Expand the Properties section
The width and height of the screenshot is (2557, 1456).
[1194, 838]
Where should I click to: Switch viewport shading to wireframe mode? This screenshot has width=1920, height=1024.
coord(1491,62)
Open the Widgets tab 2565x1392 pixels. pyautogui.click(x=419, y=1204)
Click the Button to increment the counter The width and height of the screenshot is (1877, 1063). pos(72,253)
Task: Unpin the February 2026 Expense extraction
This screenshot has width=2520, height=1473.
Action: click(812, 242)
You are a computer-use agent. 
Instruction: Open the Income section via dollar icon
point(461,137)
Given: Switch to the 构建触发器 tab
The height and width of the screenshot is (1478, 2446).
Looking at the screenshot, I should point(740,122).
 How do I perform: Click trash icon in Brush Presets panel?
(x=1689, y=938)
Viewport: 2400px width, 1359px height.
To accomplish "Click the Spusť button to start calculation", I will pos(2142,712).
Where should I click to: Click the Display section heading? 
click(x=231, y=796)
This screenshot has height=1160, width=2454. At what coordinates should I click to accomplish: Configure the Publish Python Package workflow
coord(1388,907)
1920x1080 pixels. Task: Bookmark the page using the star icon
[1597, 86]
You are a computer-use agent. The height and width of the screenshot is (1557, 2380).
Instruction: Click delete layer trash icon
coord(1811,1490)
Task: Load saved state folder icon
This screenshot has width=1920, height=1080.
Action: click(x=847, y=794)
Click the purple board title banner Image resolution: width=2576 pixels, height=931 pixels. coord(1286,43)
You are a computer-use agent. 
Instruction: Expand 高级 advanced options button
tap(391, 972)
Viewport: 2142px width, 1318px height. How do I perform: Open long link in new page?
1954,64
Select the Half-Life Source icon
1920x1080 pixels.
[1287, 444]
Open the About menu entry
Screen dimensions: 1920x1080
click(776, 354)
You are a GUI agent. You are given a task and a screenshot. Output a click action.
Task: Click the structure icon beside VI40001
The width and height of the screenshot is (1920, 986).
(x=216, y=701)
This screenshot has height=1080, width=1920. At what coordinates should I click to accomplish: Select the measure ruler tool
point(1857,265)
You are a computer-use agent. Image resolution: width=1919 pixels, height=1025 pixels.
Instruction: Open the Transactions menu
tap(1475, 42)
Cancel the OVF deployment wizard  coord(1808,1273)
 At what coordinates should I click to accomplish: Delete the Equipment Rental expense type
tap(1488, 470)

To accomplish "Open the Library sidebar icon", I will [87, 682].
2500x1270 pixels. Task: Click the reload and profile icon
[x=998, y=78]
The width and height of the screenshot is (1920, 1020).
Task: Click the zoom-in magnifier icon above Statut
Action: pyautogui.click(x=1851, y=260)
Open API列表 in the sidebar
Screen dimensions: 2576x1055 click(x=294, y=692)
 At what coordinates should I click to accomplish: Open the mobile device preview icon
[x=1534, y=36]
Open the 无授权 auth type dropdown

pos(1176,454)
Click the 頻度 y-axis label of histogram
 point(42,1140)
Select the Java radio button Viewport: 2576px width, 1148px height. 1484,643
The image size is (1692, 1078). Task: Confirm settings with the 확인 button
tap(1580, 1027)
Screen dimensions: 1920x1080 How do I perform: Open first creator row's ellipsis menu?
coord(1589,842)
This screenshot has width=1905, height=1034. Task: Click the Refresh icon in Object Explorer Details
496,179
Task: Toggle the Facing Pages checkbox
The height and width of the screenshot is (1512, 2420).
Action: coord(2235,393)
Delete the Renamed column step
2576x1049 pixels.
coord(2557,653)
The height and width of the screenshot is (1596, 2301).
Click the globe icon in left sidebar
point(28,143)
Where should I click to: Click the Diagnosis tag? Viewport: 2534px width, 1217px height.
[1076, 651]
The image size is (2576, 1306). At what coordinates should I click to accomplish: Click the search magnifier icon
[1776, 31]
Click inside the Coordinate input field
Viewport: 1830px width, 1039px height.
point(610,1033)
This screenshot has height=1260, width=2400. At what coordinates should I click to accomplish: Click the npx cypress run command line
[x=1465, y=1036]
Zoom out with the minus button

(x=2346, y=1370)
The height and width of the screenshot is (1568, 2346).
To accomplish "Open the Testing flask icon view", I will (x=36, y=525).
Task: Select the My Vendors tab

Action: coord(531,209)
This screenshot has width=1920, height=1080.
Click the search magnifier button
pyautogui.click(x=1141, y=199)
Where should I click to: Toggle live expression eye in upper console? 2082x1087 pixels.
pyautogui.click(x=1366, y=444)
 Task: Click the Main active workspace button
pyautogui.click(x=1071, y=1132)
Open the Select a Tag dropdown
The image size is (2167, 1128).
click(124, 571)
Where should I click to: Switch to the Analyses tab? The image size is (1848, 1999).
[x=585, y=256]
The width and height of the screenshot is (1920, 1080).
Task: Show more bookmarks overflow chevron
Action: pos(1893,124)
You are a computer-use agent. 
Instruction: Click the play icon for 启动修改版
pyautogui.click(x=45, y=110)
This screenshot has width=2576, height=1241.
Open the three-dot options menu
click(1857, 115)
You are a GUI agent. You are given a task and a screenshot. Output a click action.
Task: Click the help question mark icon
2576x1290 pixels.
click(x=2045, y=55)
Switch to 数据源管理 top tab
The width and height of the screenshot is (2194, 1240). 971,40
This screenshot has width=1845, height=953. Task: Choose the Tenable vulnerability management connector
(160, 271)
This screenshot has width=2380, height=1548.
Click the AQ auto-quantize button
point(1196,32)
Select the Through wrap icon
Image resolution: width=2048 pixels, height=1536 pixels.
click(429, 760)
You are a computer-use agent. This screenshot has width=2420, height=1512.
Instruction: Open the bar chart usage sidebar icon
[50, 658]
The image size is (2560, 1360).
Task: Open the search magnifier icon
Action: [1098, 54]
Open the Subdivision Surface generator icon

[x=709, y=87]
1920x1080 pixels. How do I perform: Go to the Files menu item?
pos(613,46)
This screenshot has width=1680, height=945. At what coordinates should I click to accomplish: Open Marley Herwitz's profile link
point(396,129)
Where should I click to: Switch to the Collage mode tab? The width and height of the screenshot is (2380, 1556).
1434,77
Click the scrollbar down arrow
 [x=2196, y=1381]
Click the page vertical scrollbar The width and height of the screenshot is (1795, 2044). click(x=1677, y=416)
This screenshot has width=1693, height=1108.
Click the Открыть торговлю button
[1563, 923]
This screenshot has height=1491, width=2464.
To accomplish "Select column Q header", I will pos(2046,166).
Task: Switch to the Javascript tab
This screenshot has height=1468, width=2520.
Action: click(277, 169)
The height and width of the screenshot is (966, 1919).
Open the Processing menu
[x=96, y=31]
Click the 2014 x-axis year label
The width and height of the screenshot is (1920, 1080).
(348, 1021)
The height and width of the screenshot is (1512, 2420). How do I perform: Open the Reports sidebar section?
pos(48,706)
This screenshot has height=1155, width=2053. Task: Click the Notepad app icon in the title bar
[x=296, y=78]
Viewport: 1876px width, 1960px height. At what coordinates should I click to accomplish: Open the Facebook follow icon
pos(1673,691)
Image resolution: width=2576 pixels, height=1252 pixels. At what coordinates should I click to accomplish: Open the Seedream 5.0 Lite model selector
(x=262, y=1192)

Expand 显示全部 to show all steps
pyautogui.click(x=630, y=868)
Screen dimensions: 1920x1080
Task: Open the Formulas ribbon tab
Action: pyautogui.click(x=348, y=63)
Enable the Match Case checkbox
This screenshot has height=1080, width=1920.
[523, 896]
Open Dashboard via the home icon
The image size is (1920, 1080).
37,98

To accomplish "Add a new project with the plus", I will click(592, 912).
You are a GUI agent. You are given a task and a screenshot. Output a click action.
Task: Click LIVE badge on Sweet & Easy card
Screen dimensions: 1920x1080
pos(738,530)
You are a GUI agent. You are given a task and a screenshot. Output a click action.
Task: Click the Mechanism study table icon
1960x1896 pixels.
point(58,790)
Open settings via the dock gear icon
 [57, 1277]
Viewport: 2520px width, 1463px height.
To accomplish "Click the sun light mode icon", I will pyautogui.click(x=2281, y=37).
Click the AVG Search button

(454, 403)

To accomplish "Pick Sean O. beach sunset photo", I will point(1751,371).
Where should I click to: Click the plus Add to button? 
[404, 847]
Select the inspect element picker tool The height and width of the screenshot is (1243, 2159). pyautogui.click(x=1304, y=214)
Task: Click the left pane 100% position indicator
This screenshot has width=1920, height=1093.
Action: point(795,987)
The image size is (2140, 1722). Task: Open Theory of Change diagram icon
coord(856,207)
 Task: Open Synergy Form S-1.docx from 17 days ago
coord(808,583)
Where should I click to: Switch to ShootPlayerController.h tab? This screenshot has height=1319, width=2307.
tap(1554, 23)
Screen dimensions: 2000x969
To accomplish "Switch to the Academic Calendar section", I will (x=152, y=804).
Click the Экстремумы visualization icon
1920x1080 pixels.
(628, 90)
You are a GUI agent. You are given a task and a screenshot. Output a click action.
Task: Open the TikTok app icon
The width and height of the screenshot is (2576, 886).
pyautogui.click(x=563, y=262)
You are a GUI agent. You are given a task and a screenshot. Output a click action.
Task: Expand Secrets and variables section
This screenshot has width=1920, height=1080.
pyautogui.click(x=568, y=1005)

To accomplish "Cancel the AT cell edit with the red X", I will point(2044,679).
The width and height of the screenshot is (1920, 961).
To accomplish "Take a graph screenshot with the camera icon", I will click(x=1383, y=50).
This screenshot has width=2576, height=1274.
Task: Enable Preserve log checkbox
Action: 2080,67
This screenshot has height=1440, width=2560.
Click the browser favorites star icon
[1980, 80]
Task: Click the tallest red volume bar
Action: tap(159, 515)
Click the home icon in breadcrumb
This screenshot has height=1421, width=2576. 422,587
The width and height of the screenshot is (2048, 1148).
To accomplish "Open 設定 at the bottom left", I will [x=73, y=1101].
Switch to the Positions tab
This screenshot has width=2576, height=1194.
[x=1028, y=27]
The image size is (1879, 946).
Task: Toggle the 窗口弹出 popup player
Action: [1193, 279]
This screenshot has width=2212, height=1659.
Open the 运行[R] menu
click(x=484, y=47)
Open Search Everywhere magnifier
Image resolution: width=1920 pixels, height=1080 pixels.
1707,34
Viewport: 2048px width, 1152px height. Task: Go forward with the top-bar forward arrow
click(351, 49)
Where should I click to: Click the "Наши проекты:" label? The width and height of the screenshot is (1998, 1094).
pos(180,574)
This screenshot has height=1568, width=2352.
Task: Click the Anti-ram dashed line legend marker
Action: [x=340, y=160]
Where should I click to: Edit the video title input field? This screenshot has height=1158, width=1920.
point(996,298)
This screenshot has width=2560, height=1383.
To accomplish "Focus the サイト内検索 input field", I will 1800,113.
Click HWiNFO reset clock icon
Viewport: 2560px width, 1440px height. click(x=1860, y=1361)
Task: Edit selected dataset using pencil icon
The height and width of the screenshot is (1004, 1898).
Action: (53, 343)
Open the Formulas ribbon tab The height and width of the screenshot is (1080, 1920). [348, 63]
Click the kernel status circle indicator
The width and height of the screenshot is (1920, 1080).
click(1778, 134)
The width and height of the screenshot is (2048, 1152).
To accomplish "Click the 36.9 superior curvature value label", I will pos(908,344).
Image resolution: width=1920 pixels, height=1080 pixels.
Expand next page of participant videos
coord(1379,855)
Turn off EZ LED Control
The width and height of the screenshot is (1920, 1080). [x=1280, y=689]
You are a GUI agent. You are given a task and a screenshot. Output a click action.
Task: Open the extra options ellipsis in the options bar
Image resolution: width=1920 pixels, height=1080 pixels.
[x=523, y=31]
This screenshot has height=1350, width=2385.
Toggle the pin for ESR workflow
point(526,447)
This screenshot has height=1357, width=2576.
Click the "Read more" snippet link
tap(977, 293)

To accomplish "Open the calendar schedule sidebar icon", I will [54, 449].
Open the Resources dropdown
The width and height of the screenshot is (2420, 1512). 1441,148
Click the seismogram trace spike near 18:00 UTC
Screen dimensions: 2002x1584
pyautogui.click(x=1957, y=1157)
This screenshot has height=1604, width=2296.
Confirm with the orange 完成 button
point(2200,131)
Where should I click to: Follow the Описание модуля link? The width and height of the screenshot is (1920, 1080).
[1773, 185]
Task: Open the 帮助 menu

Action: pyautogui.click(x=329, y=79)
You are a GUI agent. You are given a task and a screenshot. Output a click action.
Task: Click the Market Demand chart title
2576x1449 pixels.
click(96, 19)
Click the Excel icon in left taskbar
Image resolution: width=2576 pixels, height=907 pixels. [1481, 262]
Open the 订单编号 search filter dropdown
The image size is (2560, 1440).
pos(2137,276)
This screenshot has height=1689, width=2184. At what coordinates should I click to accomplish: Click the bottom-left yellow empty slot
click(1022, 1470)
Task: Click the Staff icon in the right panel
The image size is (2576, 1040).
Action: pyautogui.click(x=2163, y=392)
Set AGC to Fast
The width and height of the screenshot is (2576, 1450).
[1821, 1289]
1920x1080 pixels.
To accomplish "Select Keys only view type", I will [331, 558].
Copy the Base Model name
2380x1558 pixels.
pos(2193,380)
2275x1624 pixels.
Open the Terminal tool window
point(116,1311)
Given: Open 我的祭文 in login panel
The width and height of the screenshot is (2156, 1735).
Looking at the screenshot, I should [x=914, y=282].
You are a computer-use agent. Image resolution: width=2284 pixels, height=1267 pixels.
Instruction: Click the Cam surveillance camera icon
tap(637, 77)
■ ■ ■
Directions for this task:
Look through the lines above and collect those with the word "Cancel".

Response:
Cancel the OVF deployment wizard  coord(1808,1273)
To accomplish "Cancel the AT cell edit with the red X", I will point(2044,679).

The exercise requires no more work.